[Stored dataset items]
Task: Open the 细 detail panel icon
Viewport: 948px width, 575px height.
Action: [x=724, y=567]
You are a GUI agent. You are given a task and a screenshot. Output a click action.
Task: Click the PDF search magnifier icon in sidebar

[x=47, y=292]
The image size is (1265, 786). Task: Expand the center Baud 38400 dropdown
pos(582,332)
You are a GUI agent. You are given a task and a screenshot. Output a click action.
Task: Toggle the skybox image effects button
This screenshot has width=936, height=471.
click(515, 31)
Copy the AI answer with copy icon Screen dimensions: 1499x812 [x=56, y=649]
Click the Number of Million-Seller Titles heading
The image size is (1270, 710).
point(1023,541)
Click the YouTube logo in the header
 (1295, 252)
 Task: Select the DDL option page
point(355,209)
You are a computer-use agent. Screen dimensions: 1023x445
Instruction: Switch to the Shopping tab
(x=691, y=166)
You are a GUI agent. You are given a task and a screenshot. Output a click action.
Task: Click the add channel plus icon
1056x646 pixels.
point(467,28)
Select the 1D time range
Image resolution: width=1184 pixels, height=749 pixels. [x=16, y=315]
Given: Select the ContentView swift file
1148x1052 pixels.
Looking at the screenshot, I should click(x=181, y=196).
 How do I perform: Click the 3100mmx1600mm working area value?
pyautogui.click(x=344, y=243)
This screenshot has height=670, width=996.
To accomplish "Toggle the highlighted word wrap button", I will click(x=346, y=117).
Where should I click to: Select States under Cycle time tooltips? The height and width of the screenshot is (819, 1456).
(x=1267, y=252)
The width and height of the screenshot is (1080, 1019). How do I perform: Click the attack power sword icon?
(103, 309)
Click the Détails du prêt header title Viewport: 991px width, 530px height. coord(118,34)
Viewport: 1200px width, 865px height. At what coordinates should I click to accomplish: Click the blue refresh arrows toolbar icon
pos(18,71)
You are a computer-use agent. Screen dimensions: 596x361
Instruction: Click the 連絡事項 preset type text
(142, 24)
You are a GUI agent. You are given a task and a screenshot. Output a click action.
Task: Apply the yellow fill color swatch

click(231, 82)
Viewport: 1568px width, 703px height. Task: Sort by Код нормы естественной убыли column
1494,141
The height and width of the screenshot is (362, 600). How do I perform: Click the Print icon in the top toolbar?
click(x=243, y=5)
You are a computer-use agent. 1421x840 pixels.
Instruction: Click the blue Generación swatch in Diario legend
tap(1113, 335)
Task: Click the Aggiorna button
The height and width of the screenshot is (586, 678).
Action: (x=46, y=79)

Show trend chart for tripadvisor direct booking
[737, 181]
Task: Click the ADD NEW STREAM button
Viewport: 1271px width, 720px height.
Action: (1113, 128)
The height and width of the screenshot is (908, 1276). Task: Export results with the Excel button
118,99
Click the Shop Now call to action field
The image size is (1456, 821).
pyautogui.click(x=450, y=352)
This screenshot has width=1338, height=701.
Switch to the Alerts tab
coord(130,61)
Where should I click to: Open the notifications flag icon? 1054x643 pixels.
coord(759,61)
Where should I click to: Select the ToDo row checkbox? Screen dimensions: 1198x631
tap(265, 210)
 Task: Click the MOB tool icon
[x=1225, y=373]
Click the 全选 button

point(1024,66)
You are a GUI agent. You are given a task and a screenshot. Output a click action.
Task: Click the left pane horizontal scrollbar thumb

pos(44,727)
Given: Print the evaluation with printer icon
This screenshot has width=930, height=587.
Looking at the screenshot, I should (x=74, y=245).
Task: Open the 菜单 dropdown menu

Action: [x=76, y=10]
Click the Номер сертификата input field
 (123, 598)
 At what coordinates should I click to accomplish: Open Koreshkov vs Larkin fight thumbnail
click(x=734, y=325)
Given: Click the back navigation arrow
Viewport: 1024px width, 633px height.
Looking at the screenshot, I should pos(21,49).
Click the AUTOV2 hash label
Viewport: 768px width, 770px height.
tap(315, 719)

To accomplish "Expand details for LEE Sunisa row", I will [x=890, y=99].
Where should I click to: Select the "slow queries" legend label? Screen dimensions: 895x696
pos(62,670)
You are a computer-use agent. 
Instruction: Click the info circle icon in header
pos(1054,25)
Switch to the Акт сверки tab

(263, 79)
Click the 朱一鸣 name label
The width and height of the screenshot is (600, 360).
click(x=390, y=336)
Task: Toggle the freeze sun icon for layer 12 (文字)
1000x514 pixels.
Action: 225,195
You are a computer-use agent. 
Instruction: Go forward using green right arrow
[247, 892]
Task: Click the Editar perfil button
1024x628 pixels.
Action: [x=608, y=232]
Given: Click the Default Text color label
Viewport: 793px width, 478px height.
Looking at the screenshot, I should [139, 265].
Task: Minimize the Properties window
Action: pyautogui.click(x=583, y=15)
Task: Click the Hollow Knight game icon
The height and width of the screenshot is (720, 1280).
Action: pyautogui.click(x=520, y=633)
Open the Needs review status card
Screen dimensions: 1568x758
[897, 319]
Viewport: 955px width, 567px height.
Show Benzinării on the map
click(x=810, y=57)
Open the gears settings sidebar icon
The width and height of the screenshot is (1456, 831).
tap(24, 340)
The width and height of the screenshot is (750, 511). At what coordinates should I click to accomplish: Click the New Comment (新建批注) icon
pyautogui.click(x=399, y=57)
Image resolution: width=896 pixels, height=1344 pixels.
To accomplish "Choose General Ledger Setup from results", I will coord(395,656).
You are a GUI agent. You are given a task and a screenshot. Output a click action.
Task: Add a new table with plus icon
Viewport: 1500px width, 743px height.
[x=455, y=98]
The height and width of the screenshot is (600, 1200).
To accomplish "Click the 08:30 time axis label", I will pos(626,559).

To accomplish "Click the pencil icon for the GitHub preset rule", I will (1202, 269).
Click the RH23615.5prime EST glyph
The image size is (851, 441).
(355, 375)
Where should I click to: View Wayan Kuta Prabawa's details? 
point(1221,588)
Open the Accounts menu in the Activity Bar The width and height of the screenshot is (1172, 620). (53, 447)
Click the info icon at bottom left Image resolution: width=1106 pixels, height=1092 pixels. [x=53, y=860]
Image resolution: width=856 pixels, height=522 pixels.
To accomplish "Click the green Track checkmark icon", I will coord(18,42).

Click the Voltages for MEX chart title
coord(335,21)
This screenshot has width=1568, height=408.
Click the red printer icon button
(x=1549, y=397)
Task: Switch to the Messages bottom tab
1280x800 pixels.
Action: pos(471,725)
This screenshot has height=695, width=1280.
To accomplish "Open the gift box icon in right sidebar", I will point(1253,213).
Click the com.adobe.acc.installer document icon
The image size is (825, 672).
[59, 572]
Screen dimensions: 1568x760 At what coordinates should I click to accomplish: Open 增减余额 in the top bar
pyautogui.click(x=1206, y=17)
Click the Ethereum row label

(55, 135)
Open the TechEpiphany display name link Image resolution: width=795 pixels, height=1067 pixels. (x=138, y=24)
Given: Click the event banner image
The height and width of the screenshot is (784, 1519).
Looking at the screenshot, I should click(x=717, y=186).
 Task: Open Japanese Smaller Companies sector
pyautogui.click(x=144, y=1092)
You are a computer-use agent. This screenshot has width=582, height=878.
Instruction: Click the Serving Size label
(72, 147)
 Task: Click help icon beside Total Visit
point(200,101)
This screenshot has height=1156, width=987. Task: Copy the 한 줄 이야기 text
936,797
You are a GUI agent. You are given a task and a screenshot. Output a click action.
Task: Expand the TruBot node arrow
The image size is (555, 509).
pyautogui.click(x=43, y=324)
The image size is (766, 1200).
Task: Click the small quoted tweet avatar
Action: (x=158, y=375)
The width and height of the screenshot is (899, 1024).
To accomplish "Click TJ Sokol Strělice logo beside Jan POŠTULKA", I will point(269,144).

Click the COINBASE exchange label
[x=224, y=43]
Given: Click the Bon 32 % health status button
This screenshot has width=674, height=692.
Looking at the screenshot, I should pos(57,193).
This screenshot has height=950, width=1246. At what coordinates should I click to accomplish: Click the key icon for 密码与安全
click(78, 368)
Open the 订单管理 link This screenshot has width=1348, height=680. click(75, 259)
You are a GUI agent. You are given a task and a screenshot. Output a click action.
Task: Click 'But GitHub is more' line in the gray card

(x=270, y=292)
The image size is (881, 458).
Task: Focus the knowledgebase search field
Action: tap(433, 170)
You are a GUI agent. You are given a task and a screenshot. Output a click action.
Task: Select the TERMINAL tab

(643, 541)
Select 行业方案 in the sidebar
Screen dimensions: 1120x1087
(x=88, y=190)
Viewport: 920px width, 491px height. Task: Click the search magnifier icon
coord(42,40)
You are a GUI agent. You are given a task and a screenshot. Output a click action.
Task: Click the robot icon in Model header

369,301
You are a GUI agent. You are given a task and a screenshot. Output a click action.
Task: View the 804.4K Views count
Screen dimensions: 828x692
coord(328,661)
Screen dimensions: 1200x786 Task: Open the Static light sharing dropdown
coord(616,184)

Problem to work on:
From the records given above, copy all lines containing "computer".

Final answer:
You are a computer-use agent. Screen dimensions: 1023x445
You are a computer-use agent. Screen dimensions: 596x361
You are a computer-use agent. 1421x840 pixels.
You are a computer-use agent. 
You are a computer-use agent. 
You are a computer-use agent. This screenshot has width=582, height=878.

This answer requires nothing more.